Venendo così meno i grandi titoli su indagini chiuse e su multe onerose, una delle domande oggi più ricorrenti sul GDPR è se le aziende diventeranno compiacenti e ridimensioneranno di conseguenza i loro programmi per la privacy. Qualsiasi ritrattazione è per sua natura rischiosa, poiché l’uso di vecchie valutazioni di impatto sulla privacy o di inventari/elenchi obsoleti implicano una incompleta gestione delle attività di trattamento dei dati.
Queste lacune sono un segno evidente per le autorità di regolamentazione che il mantenimento di un programma di tutela della privacy è carente e probabilmente meritevole di un esame più attento. Un’altra questione importante è se le rivendicazioni di conformità delle aziende saranno verificate da terzi o rimarranno incontestate fino a quando le autorità di regolamentazione non si faranno sentire o non si dichiarino soddisfatte di ciò che rilevano.

Gli esperti di Ogury, specializzata in Mobile Journey Marketing, spiegano come, per i cittadini italiani, la comprensione su come le aziende utilizzano i dati degli utenti non sia migliorata molto. Un sorprendente 37% a livello globale dichiara di non sapere nemmeno cosa sia la GDPR e, se in Europa la percentuale cresce al 39%, in Italia si attesta al 34%.

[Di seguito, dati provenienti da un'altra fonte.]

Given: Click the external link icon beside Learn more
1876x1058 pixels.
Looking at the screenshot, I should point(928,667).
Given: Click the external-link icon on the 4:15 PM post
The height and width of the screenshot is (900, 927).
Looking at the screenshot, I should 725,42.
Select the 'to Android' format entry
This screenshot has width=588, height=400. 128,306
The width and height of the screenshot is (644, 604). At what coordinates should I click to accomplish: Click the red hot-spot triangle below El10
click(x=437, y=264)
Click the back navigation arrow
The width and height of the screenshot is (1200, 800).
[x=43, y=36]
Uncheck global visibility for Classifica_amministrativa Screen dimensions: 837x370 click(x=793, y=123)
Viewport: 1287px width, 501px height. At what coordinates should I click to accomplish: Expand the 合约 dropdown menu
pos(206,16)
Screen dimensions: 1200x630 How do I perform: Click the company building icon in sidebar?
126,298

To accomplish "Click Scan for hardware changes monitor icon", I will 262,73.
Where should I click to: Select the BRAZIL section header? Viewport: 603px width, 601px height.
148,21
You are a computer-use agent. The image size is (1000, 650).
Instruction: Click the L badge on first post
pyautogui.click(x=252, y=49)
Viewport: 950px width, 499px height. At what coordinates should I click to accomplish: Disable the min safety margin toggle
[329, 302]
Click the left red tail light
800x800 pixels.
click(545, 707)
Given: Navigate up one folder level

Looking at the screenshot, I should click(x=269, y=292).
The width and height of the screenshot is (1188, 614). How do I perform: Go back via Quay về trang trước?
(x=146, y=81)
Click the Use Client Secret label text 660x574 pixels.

I risultati di una recente ricerca rivelano che non tutte le aziende hanno correttamente implementato il modulo per la richiesta esplicita di consenso di raccolta e utilizzo di dati degli utenti. Il 78% degli utenti, a livello globale, non legge interamente l’informativa di consenso nella sua interezza, mentre il 52% degli utenti a livello mondiale afferma che, anche leggendo tale policy, non comprende come verranno effettivamente utilizzati i dati. La percentuale è ancora più elevata nei Paesi Europei dove la GDPR è in vigore da un anno: ben il 58%.